Changing times bring new challenges. Social media is flooded with content about “feminine–masculine energy” or the “traditional wife” trend—narratives that reinforce rigid gender roles, harming both women and men.

According to Ghevin, these trends are dangerous. He cited content claiming women only seek wealthy men—something that can fuel gender-based resentment.

“Instead of self-reflection, many men start seeing women as the source of their suffering,” he said.

For that reason, advocacy strategies must evolve. We need counter narratives, stronger digital literacy, and learning spaces free from judgment.

                                                   Ghevin draws from his personal experiences in speaking up on gender issues.

These concerns motivated Ghevin to act. In 2024, he joined the Youth Leadership Camp (YLC) Magdalene. As part of ALB, he initiated #BeAllyRoundtable—a reflection and discussion space for men to understand how deconstructing masculinity can help prevent gender-based violence and build more just, inclusive relationship.

This fits ALB’s approach of “from men to men.” According to Ghevin, this matters because many men only listen when another man is the one speaking.

“Our role isn’t to judge, but to create safe spaces. Validate their feelings first, then slowly shift their perspective,” he explained.

To him, the key is patience and empathy. Instead of demanding instant change, he prefers building safe spaces so men feel comfortable asking questions, reflecting on their privilege, and realizing that patriarchy harms them too.

“Men often don’t realize that masculinity standards make them lonely and unable to share burdens,” he said.

However, Ghevin understands very well that advocacy doesn’t always happen in formal settings. Often, casual hangout spaces (tongkrongan) are crucial arenas.

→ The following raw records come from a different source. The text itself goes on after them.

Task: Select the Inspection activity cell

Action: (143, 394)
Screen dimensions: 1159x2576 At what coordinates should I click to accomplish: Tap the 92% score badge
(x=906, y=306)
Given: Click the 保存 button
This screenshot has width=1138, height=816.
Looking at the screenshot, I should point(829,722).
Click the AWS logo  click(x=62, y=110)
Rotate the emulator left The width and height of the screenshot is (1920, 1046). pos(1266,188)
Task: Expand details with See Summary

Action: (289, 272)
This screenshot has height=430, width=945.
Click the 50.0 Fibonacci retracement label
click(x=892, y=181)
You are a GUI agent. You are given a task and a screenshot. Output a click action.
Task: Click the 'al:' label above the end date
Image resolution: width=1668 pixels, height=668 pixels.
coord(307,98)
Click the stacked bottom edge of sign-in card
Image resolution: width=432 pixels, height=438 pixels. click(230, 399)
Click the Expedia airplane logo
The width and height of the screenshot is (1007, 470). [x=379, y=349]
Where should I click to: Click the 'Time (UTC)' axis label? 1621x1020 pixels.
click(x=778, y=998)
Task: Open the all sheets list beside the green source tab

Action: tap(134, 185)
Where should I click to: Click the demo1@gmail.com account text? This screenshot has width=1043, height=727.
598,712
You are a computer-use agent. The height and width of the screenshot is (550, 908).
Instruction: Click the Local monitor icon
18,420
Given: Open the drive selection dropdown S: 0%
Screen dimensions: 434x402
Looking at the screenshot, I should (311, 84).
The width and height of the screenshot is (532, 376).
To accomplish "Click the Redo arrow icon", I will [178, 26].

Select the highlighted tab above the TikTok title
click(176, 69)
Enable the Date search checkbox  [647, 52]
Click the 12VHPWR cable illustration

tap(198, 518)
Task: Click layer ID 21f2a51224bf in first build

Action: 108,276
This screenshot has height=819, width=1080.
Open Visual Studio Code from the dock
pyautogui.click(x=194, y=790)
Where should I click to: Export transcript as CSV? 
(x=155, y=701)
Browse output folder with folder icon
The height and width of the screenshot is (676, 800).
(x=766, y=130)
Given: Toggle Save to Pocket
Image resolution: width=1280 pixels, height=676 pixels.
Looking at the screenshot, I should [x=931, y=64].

He uses these casual conversations to gently shift discussions toward gender issues. The approach works—his friends now avoid sexist jokes and take consent more seriously.

What Can Men Do?

Ghevin explained how the #BeAllyRoundtable approach begins with small steps. For example, listening to women’s experiences without judgment, reflecting on one’s male privileges, and recognizing behaviors that may unintentionally cause harm. From there, a new awareness gradually grows, which can spread to the surrounding environment. “You can start by reading books or learning from social media content about women’s issues.” He said.

“Change can’t happen instantly, but through understanding, we can spark conversations with other men.”

For him, equality is not about fighting men but inviting them to collaboratively create a more just world. His gender journey reminds us that advocacy always begins with personal experiences, and from there grows the belief that the world can change when we dare to create space for listening to, and understanding one another.

 

                                               Ghevin balances being an ally to women and an advocate for gender equality among men.